Japan is one place where Hillary Clinton’s drubbing in Iowa may spark some optimism.

During a just-completed visit to that country, high government officials reminded me repeatedly of a statement by Mrs. Clinton that had shocked them by the way it ignored Japan’s pivotal role in Asia. She had written in the November 2007 issue of Foreign Affairs, that: “Our relationship with China will be the most important bilateral relationship in the world in this century.”

No one who, like me, regularly visits both countries can possibly imagine that China is remotely close to reaching the levels of living standard, education, and economic and technical sophistication of Japan today, to say nothing of its political freedoms.

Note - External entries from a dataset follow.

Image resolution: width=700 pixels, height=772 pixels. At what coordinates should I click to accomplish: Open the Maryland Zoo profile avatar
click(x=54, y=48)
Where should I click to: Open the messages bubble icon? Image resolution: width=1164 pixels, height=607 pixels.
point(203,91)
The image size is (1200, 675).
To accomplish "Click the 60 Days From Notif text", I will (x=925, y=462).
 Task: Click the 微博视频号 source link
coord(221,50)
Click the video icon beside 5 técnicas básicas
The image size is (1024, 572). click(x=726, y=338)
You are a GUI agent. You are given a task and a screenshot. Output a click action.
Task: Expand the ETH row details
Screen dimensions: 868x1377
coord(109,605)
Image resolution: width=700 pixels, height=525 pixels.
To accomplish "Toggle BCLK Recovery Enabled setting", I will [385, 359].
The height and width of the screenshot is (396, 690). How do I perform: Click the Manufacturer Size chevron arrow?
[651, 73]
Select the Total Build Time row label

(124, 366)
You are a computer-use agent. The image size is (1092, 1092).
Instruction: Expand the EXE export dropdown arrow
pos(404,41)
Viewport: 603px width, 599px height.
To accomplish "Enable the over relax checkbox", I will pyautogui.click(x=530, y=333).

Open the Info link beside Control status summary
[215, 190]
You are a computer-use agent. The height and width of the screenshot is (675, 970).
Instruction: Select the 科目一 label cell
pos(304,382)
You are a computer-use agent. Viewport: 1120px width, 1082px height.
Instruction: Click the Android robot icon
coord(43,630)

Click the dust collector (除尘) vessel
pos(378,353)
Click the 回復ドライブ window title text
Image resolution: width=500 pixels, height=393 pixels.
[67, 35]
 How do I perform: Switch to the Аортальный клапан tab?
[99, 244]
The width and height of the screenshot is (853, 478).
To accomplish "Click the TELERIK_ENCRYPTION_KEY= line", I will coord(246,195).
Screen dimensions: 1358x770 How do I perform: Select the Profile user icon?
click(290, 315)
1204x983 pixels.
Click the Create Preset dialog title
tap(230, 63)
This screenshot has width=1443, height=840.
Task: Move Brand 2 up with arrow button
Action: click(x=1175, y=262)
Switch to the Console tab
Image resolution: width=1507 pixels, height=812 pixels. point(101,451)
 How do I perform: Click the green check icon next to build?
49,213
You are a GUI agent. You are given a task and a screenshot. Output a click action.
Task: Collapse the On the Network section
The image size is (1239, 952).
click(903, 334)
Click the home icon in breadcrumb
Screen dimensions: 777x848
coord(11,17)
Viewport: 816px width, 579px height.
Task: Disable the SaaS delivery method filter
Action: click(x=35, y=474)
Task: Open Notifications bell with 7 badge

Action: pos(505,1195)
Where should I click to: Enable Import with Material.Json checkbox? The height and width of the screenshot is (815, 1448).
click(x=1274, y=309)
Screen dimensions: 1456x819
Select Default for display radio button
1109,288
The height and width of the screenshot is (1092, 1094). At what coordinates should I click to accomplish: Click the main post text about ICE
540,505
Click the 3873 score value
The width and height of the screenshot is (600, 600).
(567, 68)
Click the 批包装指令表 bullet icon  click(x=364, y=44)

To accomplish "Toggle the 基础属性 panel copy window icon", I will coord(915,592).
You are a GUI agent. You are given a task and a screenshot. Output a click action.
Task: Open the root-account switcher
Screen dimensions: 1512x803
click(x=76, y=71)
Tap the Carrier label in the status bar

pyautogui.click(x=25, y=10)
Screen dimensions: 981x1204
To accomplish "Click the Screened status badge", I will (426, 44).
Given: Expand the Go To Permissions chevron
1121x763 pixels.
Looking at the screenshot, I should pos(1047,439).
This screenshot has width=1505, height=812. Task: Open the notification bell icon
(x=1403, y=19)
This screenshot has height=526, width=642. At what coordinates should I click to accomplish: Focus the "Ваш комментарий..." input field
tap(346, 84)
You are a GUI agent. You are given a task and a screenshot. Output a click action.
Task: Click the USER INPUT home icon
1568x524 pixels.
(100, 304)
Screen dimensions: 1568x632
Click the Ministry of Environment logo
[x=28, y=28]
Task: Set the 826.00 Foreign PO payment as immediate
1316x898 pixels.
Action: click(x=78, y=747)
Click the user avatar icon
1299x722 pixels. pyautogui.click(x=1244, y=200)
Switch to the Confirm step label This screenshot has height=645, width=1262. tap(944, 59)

Japan is in addition a far more formidable military power than is usually recognized. Her self-defense forces are superbly trained and competent. On December 18 she became only the second country in the world to intercept an incoming missile in space—when one of her Kongo class Aegis destroyers destroyed a target, designed to resemble a North Korean Nodong, outside the earth’s atmosphere in a test near Hawaii.

Furthermore, geography dictates that any Chinese attempt at force projection in northeast Asia would hit, almost immediately, the likely unyielding boundaries of Japanese territory and interest. Japan is far larger than her four main islands. The most distant point in the chain of islands that runs south of Nagasaki through Okinawa and beyond is Yonaguni island. It’s more than 1,312 miles from Tokyo (Beijing,Seoul, and Manila are all closer) and only sixty miles from the northeast coast of Taiwan. As the Chinese well understand, this fact means that any operation against Taiwan would almost certainly involve violation of Japanese sea and air space, which would lead to hostilities with Japan and her ally the United States.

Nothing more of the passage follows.